Abstract 1447P
Background
Platinum-fluoropyrimidine-based polychemotherapy is standard for advanced Her-2 negative esophagogastric adenocarcinoma. The optimal duration of treatment is unknown; prolonged application of platinum compounds leads to side effects with questionable overall survival (OS) benefit.
Methods
MATEO is an international, multicenter, randomized phase II trial exploring the role of fluoropyrimidine maintenance therapy with S-1 (tegafur/gimeracil/oteracil) compared with prolonged polychemotherapy. Patients without progression after 12 weeks of platinum-based induction therapy were randomized in a 2:1 allocation to receive S-1 (Arm A) or to continue with the same polychemotherapy regimen (Arm B) until tumor progression or limiting toxicity. The primary endpoint was OS, secondary endpoints included progression-free survival (PFS), response rate (ORR), safety/toxicity and quality of life.
Results
Between November 2014 and April 2019, 217 patients were registered and 165 patients were randomized following 12 weeks of induction therapy. Recruitment was stopped prematurely due to delayed accrual and emerging new therapeutical options. Oxaliplatin-fluoropyrimidine doublet and triplet regimens were the preferred induction regimens (FLO/FOLFOX 47.0%; FLOT 44.7%). Median OS from randomization for patients in Arm A was 13.3 months (95% CI 10.6-15.5) versus 11.4 months (95% CI 9.0-16.5) in Arm B (Hazard Ratio (HR) 1.02 [95% CI 0.70-1.49], p=0.91). Median PFS in Arm A and B was 4.8 months (95% CI 4.0-6.6) and 5.9 months (95% CI 3.8-9.0) respectively (HR 0.93 [95% CI 0.65-1.34], p=0.70). During maintenance phase treatment-related grade 3-5 toxicity was observed in 24.5% (Arm A) versus 27.3% (Arm B), treatment-related peripheral sensory neuropathy (grade 1,2,3) was observed in 11.8%/7.3%/2.7% (Arm A) vs. 7.3%/30.9%/9.1% (Arm B).
Conclusions
S-1 as maintenance therapy showed comparable activity in comparison to a prolonged platinum-based therapy with a favorable toxicity pattern. Updated results will be presented at the meeting.
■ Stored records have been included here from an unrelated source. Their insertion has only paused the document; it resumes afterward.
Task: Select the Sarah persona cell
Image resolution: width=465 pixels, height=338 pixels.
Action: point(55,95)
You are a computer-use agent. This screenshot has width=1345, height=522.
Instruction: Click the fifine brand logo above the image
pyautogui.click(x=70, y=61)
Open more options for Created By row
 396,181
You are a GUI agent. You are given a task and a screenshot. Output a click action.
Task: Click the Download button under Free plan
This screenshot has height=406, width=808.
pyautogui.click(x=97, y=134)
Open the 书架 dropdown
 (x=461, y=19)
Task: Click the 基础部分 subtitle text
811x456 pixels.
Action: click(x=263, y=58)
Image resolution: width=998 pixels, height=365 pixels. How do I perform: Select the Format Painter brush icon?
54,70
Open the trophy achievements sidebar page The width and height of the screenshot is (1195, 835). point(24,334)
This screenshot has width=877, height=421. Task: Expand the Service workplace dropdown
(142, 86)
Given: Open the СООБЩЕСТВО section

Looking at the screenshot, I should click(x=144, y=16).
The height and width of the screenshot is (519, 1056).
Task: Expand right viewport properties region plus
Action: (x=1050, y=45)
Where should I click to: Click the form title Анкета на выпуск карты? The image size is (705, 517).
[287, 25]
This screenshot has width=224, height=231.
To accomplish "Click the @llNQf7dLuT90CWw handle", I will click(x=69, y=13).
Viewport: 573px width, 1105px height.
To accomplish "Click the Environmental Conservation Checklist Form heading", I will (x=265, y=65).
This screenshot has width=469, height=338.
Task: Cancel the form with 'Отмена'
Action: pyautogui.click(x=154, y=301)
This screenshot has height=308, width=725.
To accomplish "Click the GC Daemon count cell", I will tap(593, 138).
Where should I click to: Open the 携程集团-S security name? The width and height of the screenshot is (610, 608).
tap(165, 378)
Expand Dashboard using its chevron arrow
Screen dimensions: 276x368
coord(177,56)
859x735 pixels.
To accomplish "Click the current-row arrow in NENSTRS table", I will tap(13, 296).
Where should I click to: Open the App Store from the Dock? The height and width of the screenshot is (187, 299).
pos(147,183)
Clinical trial identification
NCT02128243.
Editorial acknowledgement
Legal entity responsible for the study
AIO Studien gGmbH Berlin, Germany.
Funding
Taiho Pharmaceuticals, Nordic Pharma.
Disclosure
G.M. Haag: Advisory/Consultancy, Travel/Accommodation/Expenses: Bristol-Myers Sqiobbq; Advisory/Consultancy, Research grant/Funding (institution): MSD Sharp&Dohme; Advisory/Consultancy: EsoCap; Honoraria (self): Servier; Travel/Accommodation/Expenses: Eli Lilly; Research grant/Funding (institution): Taiho; Research grant/Funding (institution): Nordic Pharma. M. Venerito: Honoraria (self): Nordic Pharma; Honoraria (self): Merck Serono; Honoraria (self): Bayer; Honoraria (self): Lilly; Honoraria (self): Sirtex; Advisory/Consultancy: Ipsen; Advisory/Consultancy: Lilly; Advisory/Consultancy: Nordic Pharma; Advisory/Consultancy: BMS; Advisory/Consultancy: MSD; Advisory/Consultancy: Eisai; Advisory/Consultancy: Amgen. B. Chibaudel: Honoraria (self): Sanofi; Honoraria (self): Roche; Honoraria (self): Pfizer; Honoraria (self): Beigene; Honoraria (self): Lilly; Honoraria (self): Servier; Honoraria (self): Bayer. F. Lordick: Honoraria (self): Amgen; Honoraria (self): Astra Zeneca; Honoraria (self): Astellas; Honoraria (self): Biontech; Honoraria (self): BMS; Honoraria (self): Eli Lilly; Honoraria (self): Elsevier; Honoraria (self): Imedex; Honoraria (self): Infomedica; Honoraria (self): Iomedico; Honoraria (self): MedScape; Honoraria (self): MedUpdate; Honoraria (self): Merck Serono; Honoraria (self): MSD; Honoraria (self): Oncovis; Honoraria (self): Promedicis; Honoraria (self): Roche; Honoraria (self): Springer Nature; Honoraria (self): StreamedUp!; Honoraria (self): Zymeworks; Non-remunerated activity/ies: EORTC Gastrointestinal Tract Cancer Group; Non-remunerated activity/ies: International Gastric Cancer Association; Non-remunerated activity/ies: ESMO. All other authors have declared no conflicts of interest.